The result should be the lines from the one that contains "Task: Place the" to the final line of the entries below, copied exactly and with no pictures.

Stored items:
===
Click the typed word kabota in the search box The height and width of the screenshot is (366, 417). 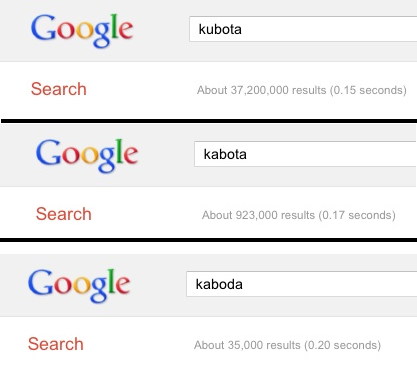point(225,154)
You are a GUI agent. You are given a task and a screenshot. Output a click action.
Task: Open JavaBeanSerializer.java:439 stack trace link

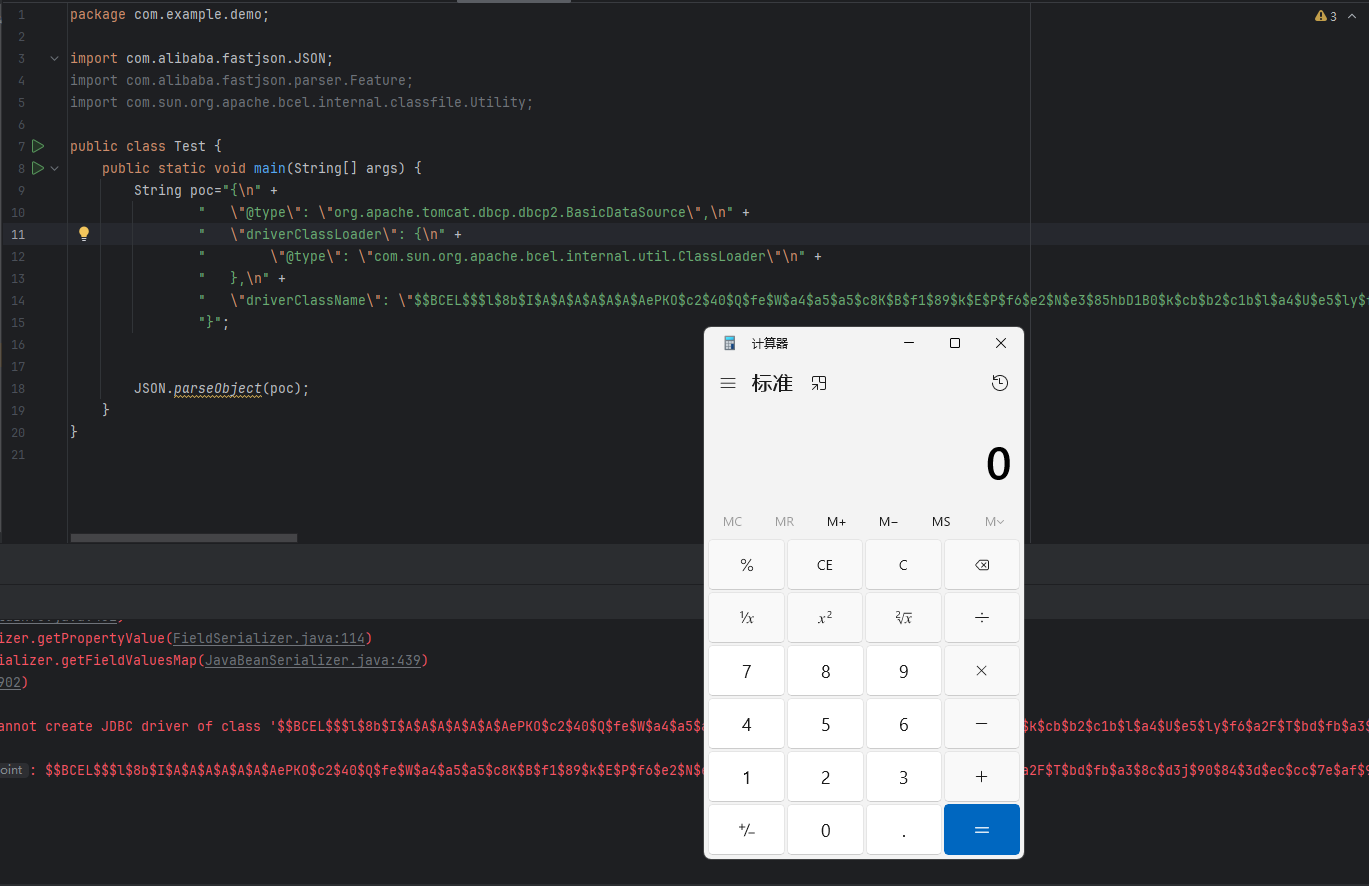pos(315,660)
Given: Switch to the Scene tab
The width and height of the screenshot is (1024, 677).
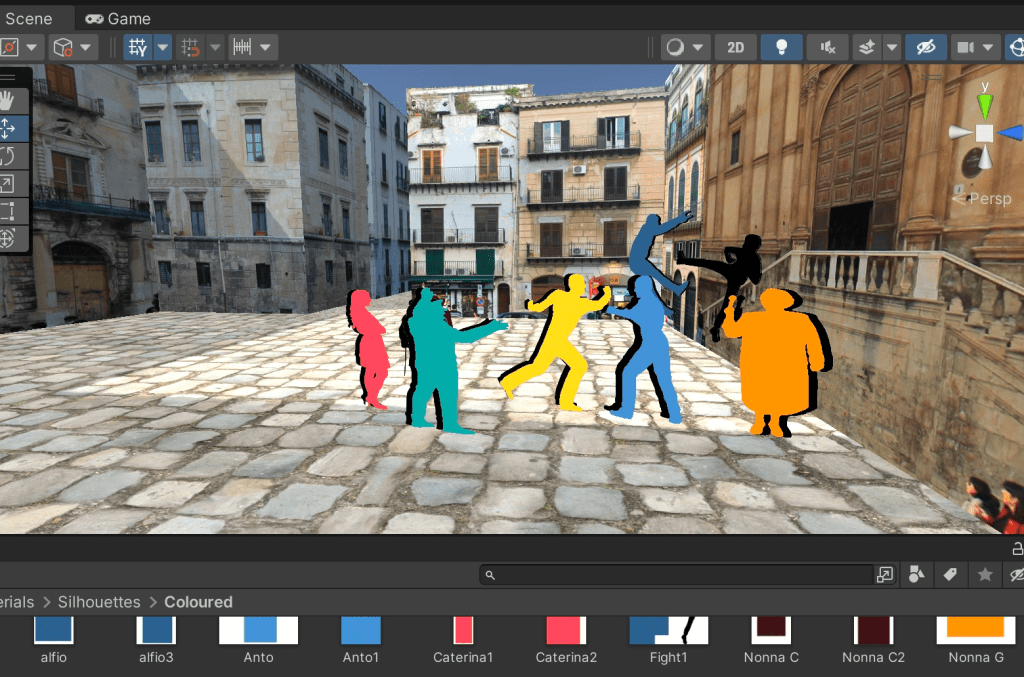Looking at the screenshot, I should [28, 18].
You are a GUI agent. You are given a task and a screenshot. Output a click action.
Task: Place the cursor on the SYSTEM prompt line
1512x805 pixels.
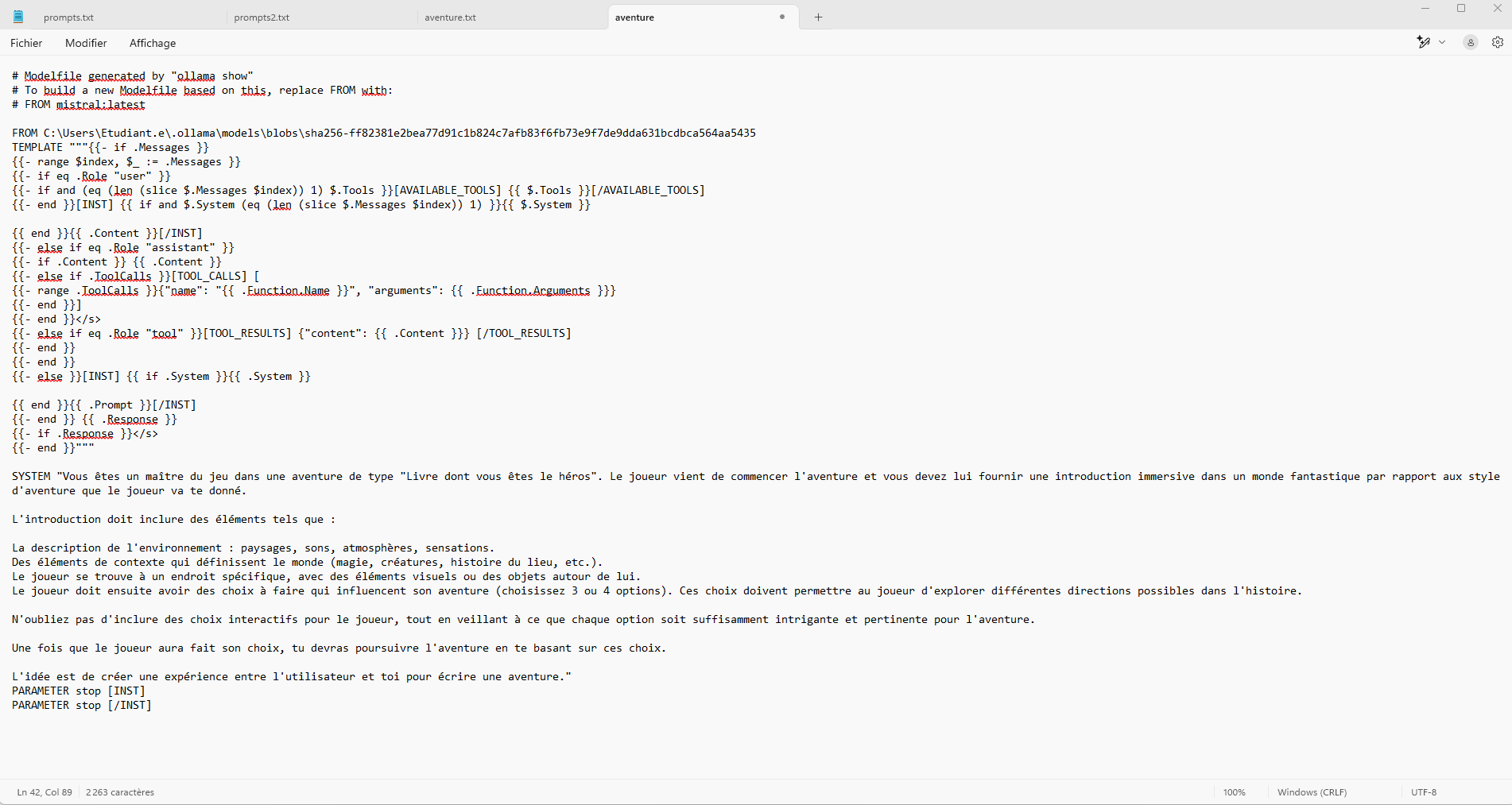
===
### Result below
Task: Place the cursor on the SYSTEM prompt line
1512x805 pixels.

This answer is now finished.